Academic research provides support for a link between representations in the media and eating disorders. A recent national survey found that 64 per cent of Brazilians want to be thinner than they are, even those whose weight is medically healthy. Those surveyed were also tested for their response to media influence, and the results showed that those most under the media’s sway were the same respondents who displayed greatest unhappiness with their body size.

“Dissatisfaction with one’s body and susceptibility to media influence are directly linked,” says Prof Marle Alvarenga, a nutritionist at the University of São Paulo, who runs a clinic treating people with eating disorders and who conducted the research for the national survey.
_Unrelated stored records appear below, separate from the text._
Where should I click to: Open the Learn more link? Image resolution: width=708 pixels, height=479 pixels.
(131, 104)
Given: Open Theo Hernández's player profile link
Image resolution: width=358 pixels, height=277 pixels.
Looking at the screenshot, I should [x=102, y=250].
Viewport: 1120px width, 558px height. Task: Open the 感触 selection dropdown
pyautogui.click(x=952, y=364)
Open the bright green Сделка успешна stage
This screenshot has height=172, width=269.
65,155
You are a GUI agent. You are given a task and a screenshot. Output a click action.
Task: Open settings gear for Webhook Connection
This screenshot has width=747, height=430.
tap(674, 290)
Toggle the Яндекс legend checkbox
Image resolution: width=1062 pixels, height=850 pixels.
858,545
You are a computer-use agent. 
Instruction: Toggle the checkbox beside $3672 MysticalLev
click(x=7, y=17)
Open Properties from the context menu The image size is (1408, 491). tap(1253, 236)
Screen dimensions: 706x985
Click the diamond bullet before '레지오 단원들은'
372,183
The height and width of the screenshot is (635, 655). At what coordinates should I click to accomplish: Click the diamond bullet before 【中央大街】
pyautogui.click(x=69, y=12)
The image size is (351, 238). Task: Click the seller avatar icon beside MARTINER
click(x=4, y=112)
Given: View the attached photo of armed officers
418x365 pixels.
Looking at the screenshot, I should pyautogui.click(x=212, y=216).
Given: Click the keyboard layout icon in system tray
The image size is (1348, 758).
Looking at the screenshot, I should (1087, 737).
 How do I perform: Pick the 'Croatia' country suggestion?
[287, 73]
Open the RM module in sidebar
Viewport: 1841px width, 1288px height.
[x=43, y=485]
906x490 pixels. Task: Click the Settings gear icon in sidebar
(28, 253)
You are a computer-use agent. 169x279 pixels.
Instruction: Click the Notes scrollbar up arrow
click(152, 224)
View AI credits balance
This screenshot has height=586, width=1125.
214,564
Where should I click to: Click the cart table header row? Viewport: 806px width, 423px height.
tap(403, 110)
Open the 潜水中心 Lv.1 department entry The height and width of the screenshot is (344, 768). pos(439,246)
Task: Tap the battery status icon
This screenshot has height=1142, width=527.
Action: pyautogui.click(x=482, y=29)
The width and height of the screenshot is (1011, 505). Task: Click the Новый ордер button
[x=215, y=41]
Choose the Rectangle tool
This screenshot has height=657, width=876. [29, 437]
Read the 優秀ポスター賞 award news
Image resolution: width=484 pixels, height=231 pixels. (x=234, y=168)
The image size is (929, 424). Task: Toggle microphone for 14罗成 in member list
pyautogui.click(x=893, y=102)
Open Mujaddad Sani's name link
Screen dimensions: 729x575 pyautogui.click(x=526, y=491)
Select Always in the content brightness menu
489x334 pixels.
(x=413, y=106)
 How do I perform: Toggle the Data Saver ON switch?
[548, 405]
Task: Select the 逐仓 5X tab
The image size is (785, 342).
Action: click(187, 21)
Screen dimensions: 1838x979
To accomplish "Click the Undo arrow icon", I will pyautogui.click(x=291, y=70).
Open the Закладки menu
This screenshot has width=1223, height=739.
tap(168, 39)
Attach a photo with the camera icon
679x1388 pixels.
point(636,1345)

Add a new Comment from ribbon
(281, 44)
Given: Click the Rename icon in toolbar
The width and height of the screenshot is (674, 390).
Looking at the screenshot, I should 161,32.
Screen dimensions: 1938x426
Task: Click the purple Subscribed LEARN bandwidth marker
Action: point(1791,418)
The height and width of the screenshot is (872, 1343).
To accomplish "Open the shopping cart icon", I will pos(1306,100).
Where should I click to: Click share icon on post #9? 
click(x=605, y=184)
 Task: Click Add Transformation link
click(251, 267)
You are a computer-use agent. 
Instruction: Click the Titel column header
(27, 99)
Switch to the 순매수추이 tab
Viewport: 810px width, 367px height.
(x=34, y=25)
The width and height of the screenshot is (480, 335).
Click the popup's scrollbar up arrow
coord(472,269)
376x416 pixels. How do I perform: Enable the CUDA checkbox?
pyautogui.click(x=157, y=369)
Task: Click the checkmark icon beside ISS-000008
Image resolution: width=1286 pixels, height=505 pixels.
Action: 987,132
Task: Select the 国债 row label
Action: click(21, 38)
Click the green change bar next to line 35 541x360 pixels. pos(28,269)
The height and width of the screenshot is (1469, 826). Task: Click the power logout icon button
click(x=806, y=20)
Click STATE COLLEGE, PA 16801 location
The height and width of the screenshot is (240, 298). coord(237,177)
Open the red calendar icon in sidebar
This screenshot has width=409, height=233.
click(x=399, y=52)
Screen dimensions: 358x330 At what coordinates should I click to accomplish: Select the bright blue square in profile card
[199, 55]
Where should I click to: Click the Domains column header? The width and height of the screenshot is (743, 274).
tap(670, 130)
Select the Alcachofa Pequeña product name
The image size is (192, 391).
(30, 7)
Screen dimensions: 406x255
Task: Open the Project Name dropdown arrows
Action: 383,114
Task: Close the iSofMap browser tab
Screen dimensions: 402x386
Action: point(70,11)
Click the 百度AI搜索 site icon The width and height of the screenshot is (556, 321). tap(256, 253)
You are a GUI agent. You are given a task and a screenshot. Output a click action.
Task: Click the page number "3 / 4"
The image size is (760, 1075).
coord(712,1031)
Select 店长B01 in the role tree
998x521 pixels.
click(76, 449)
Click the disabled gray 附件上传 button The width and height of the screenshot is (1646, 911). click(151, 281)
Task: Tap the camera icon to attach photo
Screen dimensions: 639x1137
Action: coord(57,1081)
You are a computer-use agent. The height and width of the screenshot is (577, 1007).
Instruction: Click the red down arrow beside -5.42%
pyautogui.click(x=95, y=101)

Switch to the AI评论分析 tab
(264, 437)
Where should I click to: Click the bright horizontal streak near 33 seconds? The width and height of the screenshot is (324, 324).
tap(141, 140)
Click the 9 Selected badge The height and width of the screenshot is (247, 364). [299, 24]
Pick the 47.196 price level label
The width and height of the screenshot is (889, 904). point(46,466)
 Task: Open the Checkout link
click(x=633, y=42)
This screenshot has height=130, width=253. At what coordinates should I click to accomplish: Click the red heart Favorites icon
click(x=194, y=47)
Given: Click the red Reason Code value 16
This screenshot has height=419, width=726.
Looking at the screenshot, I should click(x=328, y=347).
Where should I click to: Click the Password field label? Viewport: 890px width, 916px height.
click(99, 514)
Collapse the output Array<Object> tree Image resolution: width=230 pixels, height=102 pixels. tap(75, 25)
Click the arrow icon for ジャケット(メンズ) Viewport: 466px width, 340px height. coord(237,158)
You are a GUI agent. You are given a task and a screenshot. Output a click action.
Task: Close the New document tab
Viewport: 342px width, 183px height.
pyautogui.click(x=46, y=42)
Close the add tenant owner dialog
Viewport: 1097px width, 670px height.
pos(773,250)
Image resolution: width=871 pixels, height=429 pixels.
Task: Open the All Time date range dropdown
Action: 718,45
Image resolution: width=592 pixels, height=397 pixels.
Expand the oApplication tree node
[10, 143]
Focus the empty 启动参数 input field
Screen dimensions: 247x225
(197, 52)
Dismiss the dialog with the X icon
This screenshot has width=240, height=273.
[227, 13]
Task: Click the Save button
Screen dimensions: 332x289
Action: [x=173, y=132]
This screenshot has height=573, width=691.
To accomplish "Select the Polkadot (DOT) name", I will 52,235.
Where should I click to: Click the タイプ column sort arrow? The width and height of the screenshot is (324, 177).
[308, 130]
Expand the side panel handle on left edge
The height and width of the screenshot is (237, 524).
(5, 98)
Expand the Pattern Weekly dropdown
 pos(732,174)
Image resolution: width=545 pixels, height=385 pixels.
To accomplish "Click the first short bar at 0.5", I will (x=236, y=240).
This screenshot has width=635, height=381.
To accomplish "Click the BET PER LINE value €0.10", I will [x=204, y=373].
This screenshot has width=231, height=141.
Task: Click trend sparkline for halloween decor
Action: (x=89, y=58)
“There are other psychiatric factors involved, of course, but these images make people ever more dissatisfied,” she says. “We buy images that are not real and people look for means to become different, among which are diets that put them at risk.”

Recently there has been a reaction to excessive Photoshopping in much of the print media. A proposal similar to Costa’s is being promoted by politicians in France. The April edition of the French Marie Claire was Photoshop-free, while May’s US edition will have Jessica Simpson on the cover without make-up or digital retouching.

Back in Brazil, Costa’s bill faces strong opposition. Edson Aran, head of the editorial team at the Brazilian edition of Playboy, a heavy user of Photoshop, describes the proposed new law as “too stupid to even bother commenting on”.

The advertising industry is also firmly set against change, saying the industry alone should not carry the burden for combating eating disorders.

“To put this responsibility on advertising and hope that advertising alone can combat these problems is wrong,” says Eduardo Fonseca Martins, legal adviser to the Brazilian Association of Advertising Agencies.

Fonseca says consumers are already protected by the industry’s own code of conduct, whose first article states: “All advertisement shall be respectful, comply with the laws of the country and also be honest and truthful.”

But Costa believes that self-regulation has failed and that it’s time for the state to step in: “There are ads with celebrities promoting anti-ageing creams and advertising agencies use Photoshop to remove these celebrities’ own wrinkles from the ads. This is criminally false advertising.”